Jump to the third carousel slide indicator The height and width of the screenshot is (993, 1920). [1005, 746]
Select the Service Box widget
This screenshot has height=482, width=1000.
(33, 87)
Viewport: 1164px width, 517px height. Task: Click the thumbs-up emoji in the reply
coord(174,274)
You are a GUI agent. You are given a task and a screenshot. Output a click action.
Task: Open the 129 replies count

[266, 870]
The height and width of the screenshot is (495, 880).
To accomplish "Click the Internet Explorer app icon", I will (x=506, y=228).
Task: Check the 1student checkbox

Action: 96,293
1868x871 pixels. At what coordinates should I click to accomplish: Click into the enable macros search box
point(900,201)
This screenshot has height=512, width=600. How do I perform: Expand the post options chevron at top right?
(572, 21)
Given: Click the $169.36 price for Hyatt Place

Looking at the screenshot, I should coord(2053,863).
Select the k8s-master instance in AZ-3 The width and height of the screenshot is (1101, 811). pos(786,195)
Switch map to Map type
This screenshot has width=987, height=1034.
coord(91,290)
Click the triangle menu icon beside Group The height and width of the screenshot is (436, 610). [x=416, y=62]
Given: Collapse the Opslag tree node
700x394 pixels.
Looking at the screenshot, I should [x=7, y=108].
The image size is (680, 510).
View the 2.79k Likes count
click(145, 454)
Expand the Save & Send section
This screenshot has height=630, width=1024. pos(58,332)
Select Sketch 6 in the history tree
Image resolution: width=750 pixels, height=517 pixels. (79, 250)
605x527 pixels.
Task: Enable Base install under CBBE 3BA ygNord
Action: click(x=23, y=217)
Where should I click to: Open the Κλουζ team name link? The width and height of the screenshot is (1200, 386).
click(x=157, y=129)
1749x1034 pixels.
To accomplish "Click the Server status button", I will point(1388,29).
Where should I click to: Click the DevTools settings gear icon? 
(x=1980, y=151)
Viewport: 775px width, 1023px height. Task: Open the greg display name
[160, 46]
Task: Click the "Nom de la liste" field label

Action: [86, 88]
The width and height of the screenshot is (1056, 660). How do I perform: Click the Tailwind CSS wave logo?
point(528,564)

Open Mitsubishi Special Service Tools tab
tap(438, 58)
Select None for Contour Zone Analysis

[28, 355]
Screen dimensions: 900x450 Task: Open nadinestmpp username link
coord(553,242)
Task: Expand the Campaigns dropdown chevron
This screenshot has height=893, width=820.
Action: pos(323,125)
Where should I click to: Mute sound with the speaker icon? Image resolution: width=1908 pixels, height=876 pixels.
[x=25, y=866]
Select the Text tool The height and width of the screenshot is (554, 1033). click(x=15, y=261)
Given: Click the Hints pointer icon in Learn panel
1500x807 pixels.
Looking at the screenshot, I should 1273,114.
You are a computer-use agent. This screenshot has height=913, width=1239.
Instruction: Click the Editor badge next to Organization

▶ **Your instructions**
Repeat the data. Leave nothing out and change nothing.

▶ **Written response**
Jump to the third carousel slide indicator The height and width of the screenshot is (993, 1920). [1005, 746]
Select the Service Box widget
This screenshot has height=482, width=1000.
(33, 87)
Viewport: 1164px width, 517px height. Task: Click the thumbs-up emoji in the reply
coord(174,274)
You are a GUI agent. You are given a task and a screenshot. Output a click action.
Task: Open the 129 replies count

[266, 870]
The height and width of the screenshot is (495, 880).
To accomplish "Click the Internet Explorer app icon", I will (x=506, y=228).
Task: Check the 1student checkbox

Action: 96,293
1868x871 pixels. At what coordinates should I click to accomplish: Click into the enable macros search box
point(900,201)
This screenshot has height=512, width=600. How do I perform: Expand the post options chevron at top right?
(572, 21)
Given: Click the $169.36 price for Hyatt Place

Looking at the screenshot, I should coord(2053,863).
Select the k8s-master instance in AZ-3 The width and height of the screenshot is (1101, 811). pos(786,195)
Switch map to Map type
This screenshot has width=987, height=1034.
coord(91,290)
Click the triangle menu icon beside Group The height and width of the screenshot is (436, 610). [x=416, y=62]
Given: Collapse the Opslag tree node
700x394 pixels.
Looking at the screenshot, I should [x=7, y=108].
The image size is (680, 510).
View the 2.79k Likes count
click(145, 454)
Expand the Save & Send section
This screenshot has height=630, width=1024. pos(58,332)
Select Sketch 6 in the history tree
Image resolution: width=750 pixels, height=517 pixels. (79, 250)
605x527 pixels.
Task: Enable Base install under CBBE 3BA ygNord
Action: click(x=23, y=217)
Where should I click to: Open the Κλουζ team name link? The width and height of the screenshot is (1200, 386).
click(x=157, y=129)
1749x1034 pixels.
To accomplish "Click the Server status button", I will point(1388,29).
Where should I click to: Click the DevTools settings gear icon? 
(x=1980, y=151)
Viewport: 775px width, 1023px height. Task: Open the greg display name
[160, 46]
Task: Click the "Nom de la liste" field label

Action: [86, 88]
The width and height of the screenshot is (1056, 660). How do I perform: Click the Tailwind CSS wave logo?
point(528,564)

Open Mitsubishi Special Service Tools tab
tap(438, 58)
Select None for Contour Zone Analysis

[28, 355]
Screen dimensions: 900x450 Task: Open nadinestmpp username link
coord(553,242)
Task: Expand the Campaigns dropdown chevron
This screenshot has height=893, width=820.
Action: pos(323,125)
Where should I click to: Mute sound with the speaker icon? Image resolution: width=1908 pixels, height=876 pixels.
[x=25, y=866]
Select the Text tool The height and width of the screenshot is (554, 1033). click(x=15, y=261)
Given: Click the Hints pointer icon in Learn panel
1500x807 pixels.
Looking at the screenshot, I should 1273,114.
You are a computer-use agent. This screenshot has height=913, width=1239.
Instruction: Click the Editor badge next to Organization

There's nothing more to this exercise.